» **Work order**
Quote exactly the lines from the one with "This screenshot has width=781, height=577." to the end of the data, both included; omit the pictures.

» **Supplied data**
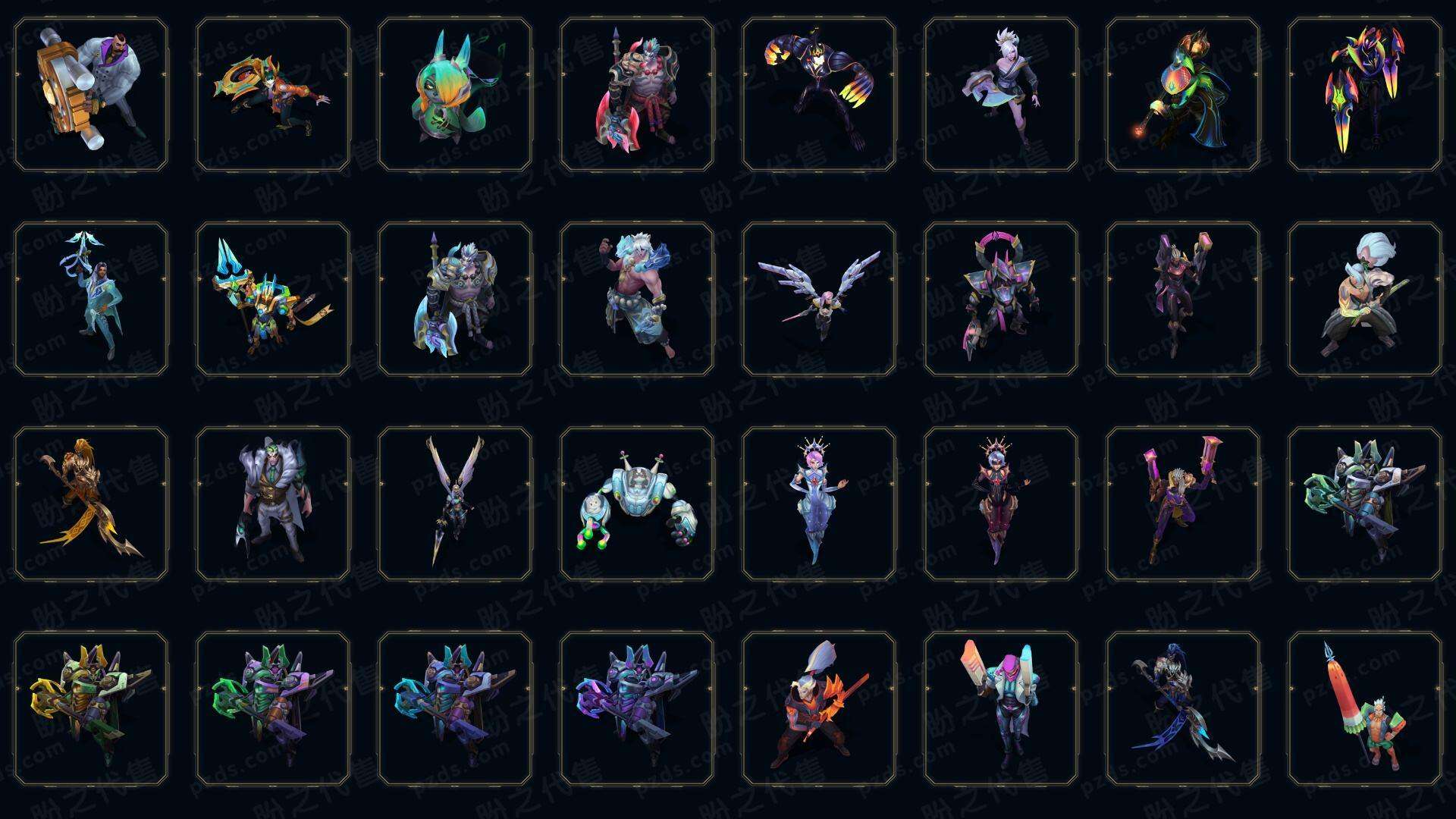Select the white-suit character with golden cannon
Screen dimensions: 1456x819
[x=91, y=95]
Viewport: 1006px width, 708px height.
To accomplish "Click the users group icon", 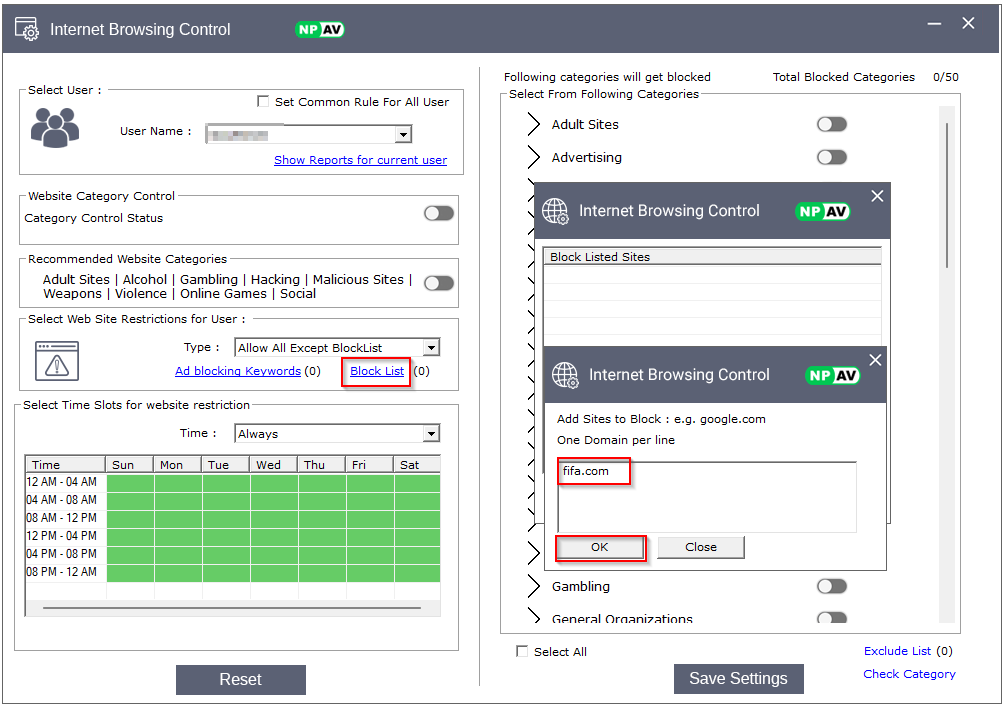I will (x=54, y=127).
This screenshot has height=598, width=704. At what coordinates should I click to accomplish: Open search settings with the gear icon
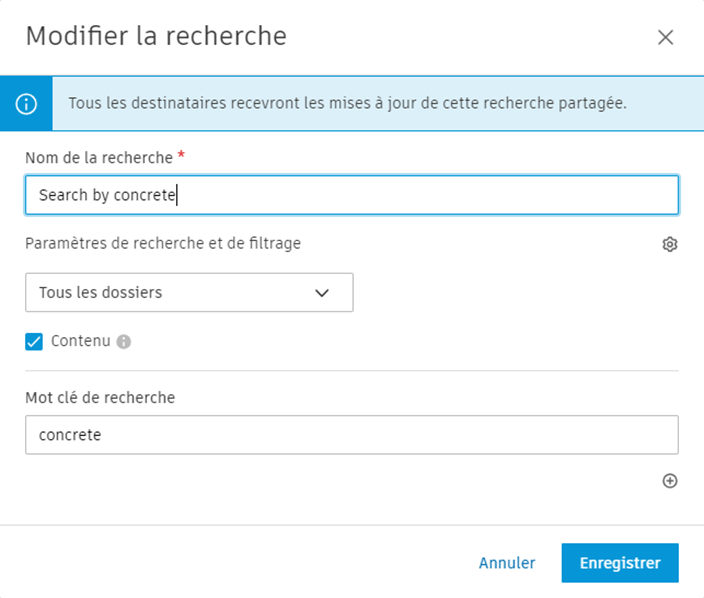point(670,244)
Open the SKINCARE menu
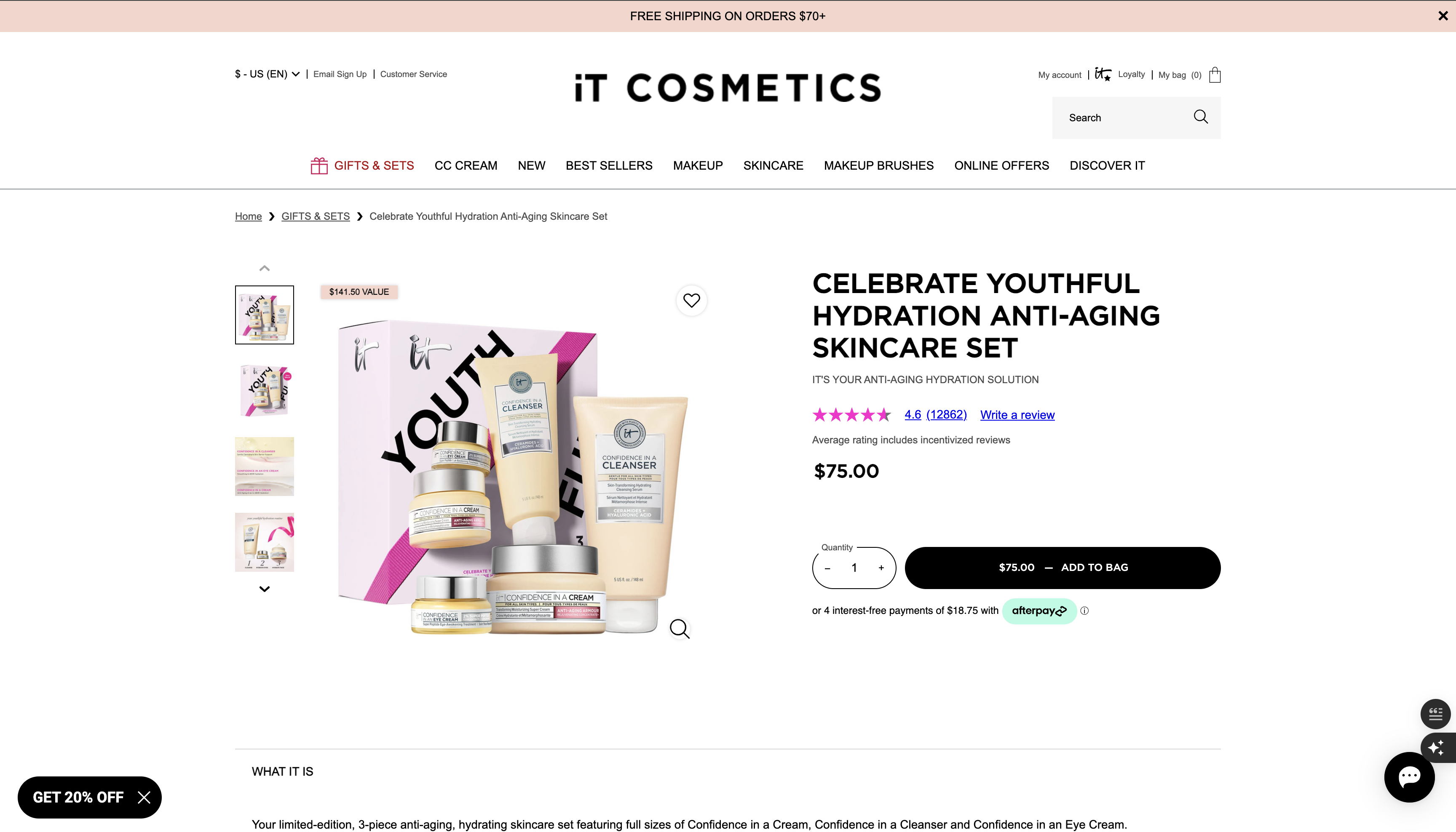This screenshot has height=832, width=1456. point(773,166)
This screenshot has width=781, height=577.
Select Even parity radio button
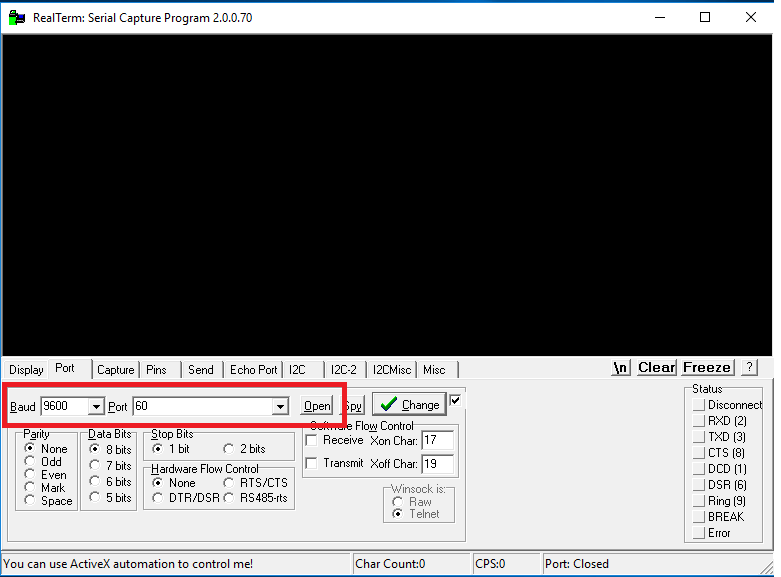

» **Result for this task**
This screenshot has width=781, height=577.
Select Even parity radio button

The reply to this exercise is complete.